Watch this homily! (Begins at 53:00)

 
    We call this day “Holy Thursday” and it is certainly that.  Other Christians have a different name for it - “Maundy Thursday” - and that’s a good name for it, too, because Maundy echoes the Latin word, mandatum, which means commandment.  This Holy night has at its heart a commandment: Jesus’ amazing new commandment, “Love one another as I have loved you.”

     In the Scriptures, commandments are associated with mountaintops. Think of Moses on the heights of Mt. Sinai receiving the Ten Commandments from God amid peels of thunder and flashes of lightening. Or think of Jesus proclaiming his New Law on the gentle hillside above the Sea of Galilee we call the Mount of Beatitudes. Commandments come from high places where earth and heaven seem to meet. It’s no different tonight as we gather on this hilltop overlooking Seattle, yet another high and holy place, which becomes for us the Upper Room on Jerusalem’s Mount Zion. We gather here, and we hear Jesus proclaim his New Commandment and we watch him bring that commandment to life in the washing of the feet of some of our friends – as if to say, ‘love is like this;’ ‘God is like this;’ ‘we must be like this;’ ‘we must do like this.”

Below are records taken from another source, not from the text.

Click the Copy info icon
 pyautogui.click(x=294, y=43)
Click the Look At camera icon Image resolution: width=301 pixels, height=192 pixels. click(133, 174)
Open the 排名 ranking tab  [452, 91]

     Tomorrow, on yet another mountain, the one called Calvary, Jesus will proclaim his New Commandment of love in a way that will leave us speechless. He will open his arms on the cross in a loving embrace so wide that no one, absolutely no one, will be excluded, an embrace so vulnerable that love will get its ultimate definition. And love will give its ultimate challenge on that hill, too, and we will be left wondering mightily. For how are we ever to love like that?

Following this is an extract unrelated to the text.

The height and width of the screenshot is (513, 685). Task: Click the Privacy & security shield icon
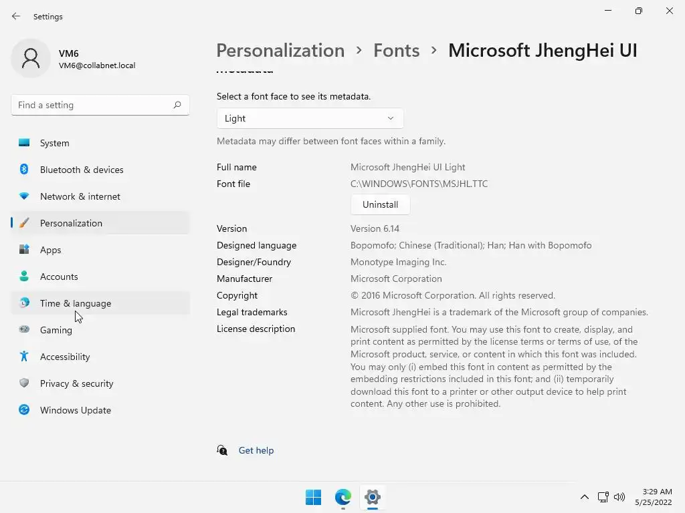[x=24, y=383]
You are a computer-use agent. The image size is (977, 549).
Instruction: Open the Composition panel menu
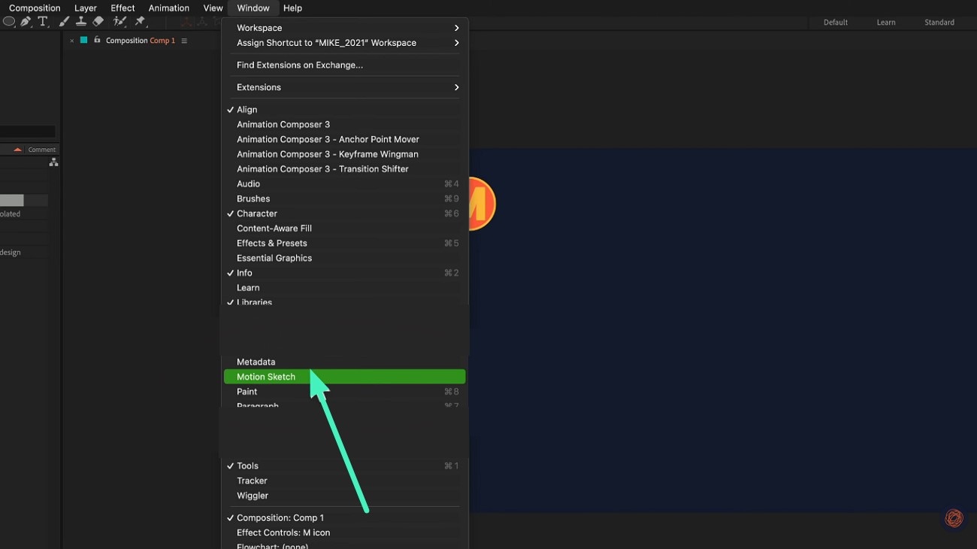(x=184, y=40)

     But that’s tomorrow. Tonight, Jesus’ kind of love seems more within our reach. We can, after all, get down on our knees and wash each other’s feet, can’t we? We can be that loving, that caring, that self-forgetful.

     We can, but not easily. What comes more easily to us, more instinctively, is serving self, not others. What comes more easily to us is the power trip – walking over others instead of kneeling before them. Power, after all, is the way to get ahead.  It’s the way to assure us of our importance, the way to make life bearable – to dull its pains and smooth its rough edges.  Controlling others seems to come more naturally than humbly serving others, and too often it’s the way of our world, the way of those with political and economic power. Too often they only care about advancing the narrow, vested interests of the privileged few instead of the good of the many, the common good. In the process the poor are marginalized, the weak trampled upon, and the vulnerable forgotten. 

     All of this is far from the way of Jesus, of course - miles away from his Gospel. The way of Jesus is the way of the New Commandment where self-emptying, humble service is the measure.  The way of Jesus maintains – against all common sense – that it’s the peacemakers, the poor, and the persecuted who are blessed, not the powerbrokers.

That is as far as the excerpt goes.